Researchers ID potentially treatable genetic mutation target for therapy-resistant prostate cancer

Many patients with cancer resistant to prostate-specific membrane antigen-targeted therapy have genetic DNA mutations that may be treatable, new exploratory research finds.

Using a novel approach called targeted next-generation gene sequencing, German scientists identified mutations in six out of seven patients with metastatic castration-resistant cancer who didn’t respond to PSMA radiopharmaceutical therapy. This is despite all participants containing sufficient PSMA expression in their tumors suggesting their form of the disease should have been receptive to such treatment, a team out of Heidelberg University Hospital reported in the Journal of Nuclear Medicine.
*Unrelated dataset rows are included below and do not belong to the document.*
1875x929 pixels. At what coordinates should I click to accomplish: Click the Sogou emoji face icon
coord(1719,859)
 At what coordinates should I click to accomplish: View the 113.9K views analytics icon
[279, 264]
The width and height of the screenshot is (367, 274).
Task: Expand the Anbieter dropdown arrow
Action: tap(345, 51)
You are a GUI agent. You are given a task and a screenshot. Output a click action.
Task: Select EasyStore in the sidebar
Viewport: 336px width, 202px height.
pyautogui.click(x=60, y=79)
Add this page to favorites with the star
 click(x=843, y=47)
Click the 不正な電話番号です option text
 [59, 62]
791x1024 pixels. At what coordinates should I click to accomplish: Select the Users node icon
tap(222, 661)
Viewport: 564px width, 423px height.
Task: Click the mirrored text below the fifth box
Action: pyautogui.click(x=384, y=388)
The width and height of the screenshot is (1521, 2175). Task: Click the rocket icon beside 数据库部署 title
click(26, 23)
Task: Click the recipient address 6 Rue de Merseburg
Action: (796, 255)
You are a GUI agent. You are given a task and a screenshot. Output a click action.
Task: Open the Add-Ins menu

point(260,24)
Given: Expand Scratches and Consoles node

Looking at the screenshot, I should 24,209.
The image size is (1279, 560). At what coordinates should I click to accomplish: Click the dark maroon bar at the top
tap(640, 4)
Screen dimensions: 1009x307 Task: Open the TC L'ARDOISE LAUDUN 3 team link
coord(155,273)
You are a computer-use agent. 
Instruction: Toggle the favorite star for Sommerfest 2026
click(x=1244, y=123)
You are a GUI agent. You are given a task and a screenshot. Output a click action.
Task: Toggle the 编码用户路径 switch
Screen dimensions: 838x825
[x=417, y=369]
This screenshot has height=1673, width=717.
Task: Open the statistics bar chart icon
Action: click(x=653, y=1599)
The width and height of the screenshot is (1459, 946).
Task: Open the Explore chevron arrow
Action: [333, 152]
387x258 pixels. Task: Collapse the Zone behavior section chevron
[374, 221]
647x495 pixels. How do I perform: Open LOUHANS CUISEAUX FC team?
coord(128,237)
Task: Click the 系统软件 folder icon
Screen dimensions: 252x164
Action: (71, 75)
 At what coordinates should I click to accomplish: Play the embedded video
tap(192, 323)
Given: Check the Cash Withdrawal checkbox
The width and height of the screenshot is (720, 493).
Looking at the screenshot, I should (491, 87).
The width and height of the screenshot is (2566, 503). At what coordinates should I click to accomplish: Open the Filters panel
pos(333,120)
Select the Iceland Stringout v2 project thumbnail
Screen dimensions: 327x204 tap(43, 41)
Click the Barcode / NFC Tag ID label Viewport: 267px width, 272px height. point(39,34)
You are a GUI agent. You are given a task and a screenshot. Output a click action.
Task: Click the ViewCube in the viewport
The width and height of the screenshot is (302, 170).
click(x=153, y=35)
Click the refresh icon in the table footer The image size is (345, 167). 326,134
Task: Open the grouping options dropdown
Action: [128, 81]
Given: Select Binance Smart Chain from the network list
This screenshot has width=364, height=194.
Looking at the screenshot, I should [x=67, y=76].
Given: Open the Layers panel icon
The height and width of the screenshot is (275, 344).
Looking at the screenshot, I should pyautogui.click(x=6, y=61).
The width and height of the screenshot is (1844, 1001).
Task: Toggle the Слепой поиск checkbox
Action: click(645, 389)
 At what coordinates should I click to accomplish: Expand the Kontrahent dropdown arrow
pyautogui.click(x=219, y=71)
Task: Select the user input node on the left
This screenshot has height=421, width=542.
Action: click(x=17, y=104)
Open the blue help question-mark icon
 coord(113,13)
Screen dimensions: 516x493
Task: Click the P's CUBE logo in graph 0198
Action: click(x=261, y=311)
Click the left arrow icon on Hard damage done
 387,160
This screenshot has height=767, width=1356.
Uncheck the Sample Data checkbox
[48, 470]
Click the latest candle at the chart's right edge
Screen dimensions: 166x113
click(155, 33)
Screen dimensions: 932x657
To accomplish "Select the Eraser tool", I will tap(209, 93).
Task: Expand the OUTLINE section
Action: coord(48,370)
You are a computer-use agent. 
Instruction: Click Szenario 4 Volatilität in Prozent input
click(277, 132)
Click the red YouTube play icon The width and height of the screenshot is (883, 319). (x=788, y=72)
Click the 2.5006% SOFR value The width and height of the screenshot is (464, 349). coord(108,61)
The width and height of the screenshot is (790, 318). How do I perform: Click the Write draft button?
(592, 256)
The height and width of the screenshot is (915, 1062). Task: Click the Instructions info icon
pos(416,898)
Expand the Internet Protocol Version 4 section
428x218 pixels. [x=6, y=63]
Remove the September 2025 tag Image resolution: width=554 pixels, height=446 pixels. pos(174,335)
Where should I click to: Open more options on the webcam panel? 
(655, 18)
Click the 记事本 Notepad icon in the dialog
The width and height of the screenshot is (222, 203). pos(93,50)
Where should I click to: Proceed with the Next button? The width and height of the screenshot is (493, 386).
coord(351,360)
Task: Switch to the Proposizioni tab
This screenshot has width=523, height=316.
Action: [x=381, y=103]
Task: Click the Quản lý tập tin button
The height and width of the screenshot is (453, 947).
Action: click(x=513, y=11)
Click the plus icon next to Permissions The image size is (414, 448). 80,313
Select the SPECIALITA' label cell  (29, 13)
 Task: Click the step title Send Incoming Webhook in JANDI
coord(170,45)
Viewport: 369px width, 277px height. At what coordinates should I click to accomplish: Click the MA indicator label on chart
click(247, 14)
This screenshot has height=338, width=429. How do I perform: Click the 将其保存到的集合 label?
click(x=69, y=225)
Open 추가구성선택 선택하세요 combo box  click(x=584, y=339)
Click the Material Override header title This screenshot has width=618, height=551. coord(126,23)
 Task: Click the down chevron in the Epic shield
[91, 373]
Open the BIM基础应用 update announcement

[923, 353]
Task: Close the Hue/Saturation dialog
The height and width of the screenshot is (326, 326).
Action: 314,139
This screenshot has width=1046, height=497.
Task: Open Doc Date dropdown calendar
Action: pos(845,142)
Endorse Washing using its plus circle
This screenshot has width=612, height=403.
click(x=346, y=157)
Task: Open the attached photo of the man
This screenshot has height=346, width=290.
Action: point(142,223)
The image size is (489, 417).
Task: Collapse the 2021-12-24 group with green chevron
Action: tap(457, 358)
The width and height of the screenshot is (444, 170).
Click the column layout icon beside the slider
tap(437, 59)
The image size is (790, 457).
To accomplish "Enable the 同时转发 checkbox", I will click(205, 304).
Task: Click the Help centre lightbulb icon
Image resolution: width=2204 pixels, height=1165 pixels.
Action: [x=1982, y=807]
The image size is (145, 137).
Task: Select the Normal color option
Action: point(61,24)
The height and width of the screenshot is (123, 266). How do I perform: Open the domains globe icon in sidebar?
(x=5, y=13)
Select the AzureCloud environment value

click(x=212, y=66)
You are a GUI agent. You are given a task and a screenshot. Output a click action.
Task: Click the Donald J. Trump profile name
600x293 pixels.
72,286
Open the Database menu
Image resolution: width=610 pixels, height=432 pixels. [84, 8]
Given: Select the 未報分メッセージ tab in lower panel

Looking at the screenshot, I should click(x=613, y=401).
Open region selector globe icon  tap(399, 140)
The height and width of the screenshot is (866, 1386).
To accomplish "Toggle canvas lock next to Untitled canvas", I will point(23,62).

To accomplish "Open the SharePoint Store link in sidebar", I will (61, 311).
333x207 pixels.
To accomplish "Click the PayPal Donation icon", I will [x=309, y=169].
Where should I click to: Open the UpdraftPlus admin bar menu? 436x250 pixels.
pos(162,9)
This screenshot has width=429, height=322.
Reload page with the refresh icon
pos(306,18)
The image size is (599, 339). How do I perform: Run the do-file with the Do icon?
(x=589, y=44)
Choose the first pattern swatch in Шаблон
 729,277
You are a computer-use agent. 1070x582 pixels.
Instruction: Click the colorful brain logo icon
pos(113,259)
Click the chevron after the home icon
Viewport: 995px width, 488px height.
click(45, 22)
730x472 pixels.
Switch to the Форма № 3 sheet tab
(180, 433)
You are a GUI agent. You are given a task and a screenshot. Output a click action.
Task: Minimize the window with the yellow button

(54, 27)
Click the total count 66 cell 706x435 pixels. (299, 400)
“A relatively new technique, targeted next-generation sequencing, allows rapid analysis of an individual tumor’s genome,” Clemens Kratochwil, MD, supervising physician for radionuclide therapy at the university, said in a statement. “Theoretically, such information can be predictive as to whether a patient has an increased probability to benefit from one specific treatment or combination therapy.”

PSMA-targeting α-radiation therapy (PSMA-TAT) with 225Ac-PSMA-617 is emerging as a promising treatment for even the toughest prostate cancers, but some research has reported up to 37% of patients don’t respond even with sufficient PSMA expression. And additional studies have proven that certain DNA damage-repair-associated gene mutations affect a patient's response to such therapy.

Kratochwil et al. identified 10 out of 60 patients treated with 225Ac-PSMA-617 PSMA-TAT who responded poorly to the therapy. CT-guided biopsy samples taken from seven of them and analyzed via two separate targeted next-generation-sequencing panels showed mutations in 37 DNA-damage recognition, damage-repair, or checkpoint signaling genes. And in seven samples, the group detected 15 whole-gene deletions.

There are a number of important factors, however, to determine if the manpower and cost of such sequencing will be clinically necessary, Kratochwil said.

For one, the mutation “must be druggable in order to be led to a change in therapeutic management.” Additionally, if the mutations are very rare, even advanced testing would not be warranted. Lastly, Kratochwil noted, if a number of patients showed similar mutations, individual testing could be replaced with a “one-size-fits-all approach."

“Once it can be confirmed that a large number of patients receiving PSMA-TAT are simultaneously harboring potentially druggable mutations in genes that are causal related to radio-sensitivity, then clinical evaluation (and hopefully one day routine application) of combination therapies with the potential of over-additive efficacy will become available,” he concluded.